§ EXERCISE TASK
Scale the lines between the one holding "How do I perform: Open" and the one holding "pos(681,731)", inclusive, by rewriting all of them. Multiply each coordinate in the answers by 1.35 and round to the nearest whole number, with halves rounded up, and leave every other line unchanged.

══════════

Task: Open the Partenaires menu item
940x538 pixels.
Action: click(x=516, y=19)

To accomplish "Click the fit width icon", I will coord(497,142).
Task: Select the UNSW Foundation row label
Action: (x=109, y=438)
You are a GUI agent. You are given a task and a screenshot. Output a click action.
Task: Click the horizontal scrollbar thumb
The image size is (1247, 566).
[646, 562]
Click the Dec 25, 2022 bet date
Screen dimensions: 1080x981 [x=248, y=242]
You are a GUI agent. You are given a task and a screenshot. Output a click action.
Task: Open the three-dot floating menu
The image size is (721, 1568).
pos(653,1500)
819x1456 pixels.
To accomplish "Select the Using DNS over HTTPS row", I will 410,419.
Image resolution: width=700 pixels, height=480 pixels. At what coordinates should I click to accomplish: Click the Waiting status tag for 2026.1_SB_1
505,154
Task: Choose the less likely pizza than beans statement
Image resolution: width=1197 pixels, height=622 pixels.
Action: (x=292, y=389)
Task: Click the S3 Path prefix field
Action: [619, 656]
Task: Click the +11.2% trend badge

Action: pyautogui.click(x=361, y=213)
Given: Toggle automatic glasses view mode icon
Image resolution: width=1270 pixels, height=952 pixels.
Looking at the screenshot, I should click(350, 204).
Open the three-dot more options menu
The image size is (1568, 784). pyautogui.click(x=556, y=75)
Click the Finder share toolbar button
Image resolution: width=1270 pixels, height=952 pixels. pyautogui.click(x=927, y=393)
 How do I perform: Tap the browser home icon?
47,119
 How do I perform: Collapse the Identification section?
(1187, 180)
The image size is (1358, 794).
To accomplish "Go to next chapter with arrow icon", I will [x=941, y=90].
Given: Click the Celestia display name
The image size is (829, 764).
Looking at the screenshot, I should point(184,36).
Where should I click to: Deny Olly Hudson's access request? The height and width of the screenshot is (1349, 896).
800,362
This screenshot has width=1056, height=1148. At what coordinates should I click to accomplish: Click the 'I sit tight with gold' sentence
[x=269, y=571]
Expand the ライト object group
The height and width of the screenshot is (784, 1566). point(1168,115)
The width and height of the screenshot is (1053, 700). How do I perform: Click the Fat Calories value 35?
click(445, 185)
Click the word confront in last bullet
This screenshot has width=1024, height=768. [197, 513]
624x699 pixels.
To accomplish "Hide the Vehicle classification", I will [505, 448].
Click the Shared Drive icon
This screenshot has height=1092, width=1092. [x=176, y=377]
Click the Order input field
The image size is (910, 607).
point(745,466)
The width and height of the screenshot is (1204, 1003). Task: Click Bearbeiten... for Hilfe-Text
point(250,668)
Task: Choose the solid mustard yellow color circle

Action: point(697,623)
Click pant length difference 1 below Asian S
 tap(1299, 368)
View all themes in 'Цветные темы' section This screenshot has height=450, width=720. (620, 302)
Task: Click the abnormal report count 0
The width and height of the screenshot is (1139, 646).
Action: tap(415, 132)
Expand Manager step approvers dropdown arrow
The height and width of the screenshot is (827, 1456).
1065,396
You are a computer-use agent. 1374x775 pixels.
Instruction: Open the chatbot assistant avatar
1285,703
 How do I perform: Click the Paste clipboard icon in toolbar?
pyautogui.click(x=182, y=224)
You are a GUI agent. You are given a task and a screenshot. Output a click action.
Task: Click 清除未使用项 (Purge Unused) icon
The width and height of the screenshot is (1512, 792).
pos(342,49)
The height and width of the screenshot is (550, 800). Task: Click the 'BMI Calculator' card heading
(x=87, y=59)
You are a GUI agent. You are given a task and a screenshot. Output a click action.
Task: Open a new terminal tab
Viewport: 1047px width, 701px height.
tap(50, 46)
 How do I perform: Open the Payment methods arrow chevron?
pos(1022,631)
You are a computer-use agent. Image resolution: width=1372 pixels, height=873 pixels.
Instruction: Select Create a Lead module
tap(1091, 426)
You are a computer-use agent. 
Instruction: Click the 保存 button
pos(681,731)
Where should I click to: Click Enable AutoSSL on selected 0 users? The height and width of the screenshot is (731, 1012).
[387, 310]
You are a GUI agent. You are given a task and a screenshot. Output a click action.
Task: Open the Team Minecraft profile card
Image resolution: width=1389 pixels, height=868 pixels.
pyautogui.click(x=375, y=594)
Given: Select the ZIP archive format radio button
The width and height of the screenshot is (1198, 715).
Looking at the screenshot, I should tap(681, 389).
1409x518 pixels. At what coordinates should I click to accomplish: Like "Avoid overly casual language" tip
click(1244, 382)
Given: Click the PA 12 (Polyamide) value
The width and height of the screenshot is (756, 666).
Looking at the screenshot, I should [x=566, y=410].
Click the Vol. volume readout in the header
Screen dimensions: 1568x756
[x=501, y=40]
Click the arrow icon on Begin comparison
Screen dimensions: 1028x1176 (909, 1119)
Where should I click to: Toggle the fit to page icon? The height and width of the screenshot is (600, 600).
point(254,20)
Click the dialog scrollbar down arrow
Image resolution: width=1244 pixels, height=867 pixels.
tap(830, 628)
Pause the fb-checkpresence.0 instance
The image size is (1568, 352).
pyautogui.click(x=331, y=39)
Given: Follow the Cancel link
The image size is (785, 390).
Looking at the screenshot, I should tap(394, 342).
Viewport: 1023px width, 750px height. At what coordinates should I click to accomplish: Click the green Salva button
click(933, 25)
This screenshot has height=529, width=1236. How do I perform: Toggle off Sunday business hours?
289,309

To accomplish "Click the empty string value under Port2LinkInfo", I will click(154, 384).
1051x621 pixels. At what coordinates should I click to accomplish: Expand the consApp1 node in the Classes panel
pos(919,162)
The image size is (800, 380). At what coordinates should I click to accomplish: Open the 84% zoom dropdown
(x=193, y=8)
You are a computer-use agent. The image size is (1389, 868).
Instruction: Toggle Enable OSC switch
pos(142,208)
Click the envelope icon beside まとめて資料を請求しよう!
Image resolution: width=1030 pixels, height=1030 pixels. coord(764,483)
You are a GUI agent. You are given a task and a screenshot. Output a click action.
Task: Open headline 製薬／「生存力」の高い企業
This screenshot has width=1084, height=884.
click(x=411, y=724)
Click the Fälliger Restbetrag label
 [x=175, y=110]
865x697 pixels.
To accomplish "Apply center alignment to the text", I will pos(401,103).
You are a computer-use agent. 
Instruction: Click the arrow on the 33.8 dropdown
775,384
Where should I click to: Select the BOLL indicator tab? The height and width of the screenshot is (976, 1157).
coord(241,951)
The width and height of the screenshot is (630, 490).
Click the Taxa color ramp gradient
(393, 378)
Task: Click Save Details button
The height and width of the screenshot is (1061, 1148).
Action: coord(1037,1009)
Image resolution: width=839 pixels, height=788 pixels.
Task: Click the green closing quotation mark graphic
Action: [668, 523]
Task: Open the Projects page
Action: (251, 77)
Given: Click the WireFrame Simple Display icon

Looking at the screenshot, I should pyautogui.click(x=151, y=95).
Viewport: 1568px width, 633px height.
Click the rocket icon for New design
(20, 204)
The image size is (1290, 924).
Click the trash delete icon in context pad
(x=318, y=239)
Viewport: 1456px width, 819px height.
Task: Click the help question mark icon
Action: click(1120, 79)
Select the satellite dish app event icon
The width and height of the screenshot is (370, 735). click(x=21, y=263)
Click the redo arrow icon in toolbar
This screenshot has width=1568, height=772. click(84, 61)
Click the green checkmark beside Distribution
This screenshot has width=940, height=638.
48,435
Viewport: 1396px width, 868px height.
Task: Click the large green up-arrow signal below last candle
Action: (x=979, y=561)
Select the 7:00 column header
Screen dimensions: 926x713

══════════

§ EXPECTED ANSWER
 How do I perform: Open the Payment methods arrow chevron?
pos(1380,852)
You are a computer-use agent. Image resolution: width=1372 pixels, height=873 pixels.
Instruction: Select Create a Lead module
tap(1473, 575)
You are a computer-use agent. 
Instruction: Click the 保存 button
pos(919,987)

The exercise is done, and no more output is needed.